AHMET VEHBİ BAKIRLIOĞLU (Manisa) - Rakamlar da onu söylüyor. Geçen bir yerde görmüştüm; 61 bin tane ÇED başvurusu olmuş, bunlardan sadece 61 tanesi olumsuz görüş almış. 61 binde 61, binde 1 yani bu sağlıksız işleyen ÇED sürecinin sanki bu ormanlarda, su kaynaklarında oluşabilecek tahribatı engelleyebilecek bir argümanmış gibi konulması bence yanlış.
Bir diğer husus -bu da çok önemli- arkadaşlar, ormanlarımızın neredeyse tamamı tahsis edilmiş durumda yani özellikle son yıllarda tahsis sayılarında yüzde 170'lik bir artış var. Madenlere tahsisler söz konusu, turizme tahsisler söz konusu, büyük altyapı yatırımlarına tahsisler söz konusu, okullara, eğitim kampüslerine tahsisler söz konusu.

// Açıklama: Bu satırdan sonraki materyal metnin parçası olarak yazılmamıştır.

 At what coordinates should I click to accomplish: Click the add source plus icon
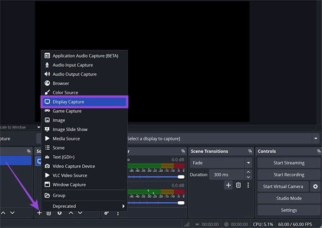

Yani bütün bunlar varken hâlen daha biz ormanlarımızı yeni yapılaşmaya açacağız. Ne uğruna? İhracat uğruna. Ne kaybedeceğiz? İnanın, ormanlarımız zarar görecek; inanın, temiz su kaynaklarımız zarar görecek. Önümüzdeki süreçte, bana göre, tarım, ormancılık ve temiz su ihracattan daha önemli hâle gelecek, bunu da yaşayarak öğreniyoruz. Birincisi; bu, Anayasa'ya aykırıdır. İkincisi; Türkiye gerçekleriyle, dünya gerçekleriyle, yaşadığımız gerçeklikle bağdaşmamaktadır. O nedenle bence bu kanun teklifinden çekilmesi lazım, çekilmiyorsa da burada reddedilmesi lazım.
Teşekkür ederim.
ŞAHİN TİN (Denizli) - Bir şey sorabilir miyim biraz önce Vekilimizin söylediği tahsis konularıyla ilgili? Toplam orman alanı ve tahsis edilen alanla, Türkiye'deki orman alanlarıyla ilgili bir rakam var mı elinizde?

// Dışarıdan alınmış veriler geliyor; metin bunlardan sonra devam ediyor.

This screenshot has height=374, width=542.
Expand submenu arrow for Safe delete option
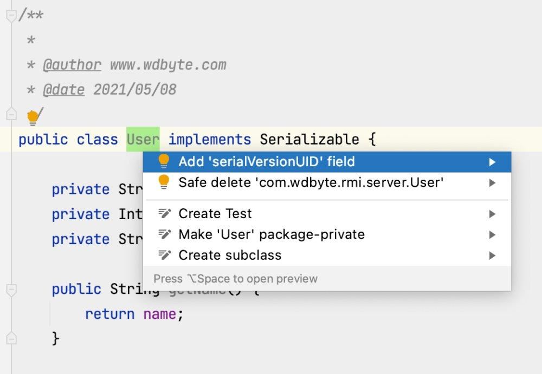pos(492,183)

AHMET VEHBİ BAKIRLIOĞLU (Manisa) - Ben o zaman şöyle rakam vereyim Sayın Vekilim: Şöyle...
ŞAHİN TİN (Denizli) - Binde 1 mi?
AHMET VEHBİ BAKIRLIOĞLU (Manisa) - Binde 1 değil. Bakın, şöyle bir şey söyleyeyim: Bakın, o zaman size şunu sorayım: Şu anda, Sayın Vekilim...
ALİ KENANOĞLU (İstanbul) - Maden işletmelerine tahsis yarı yarıya ya.
ŞAHİN TİN (Denizli) - Madende olmak zorunda.
ALİ KENANOĞLU (İstanbul) - Nasıl olmak zorunda madende, öyle şey mi olur?
ŞAHİN TİN (Denizli) - Maden üretmek zordur.
ALİ KENANOĞLU (İstanbul) - Allah Allah!
TACETTİN BAYIR (İzmir) - Ormana daha çok ihtiyacımız var, madene değil.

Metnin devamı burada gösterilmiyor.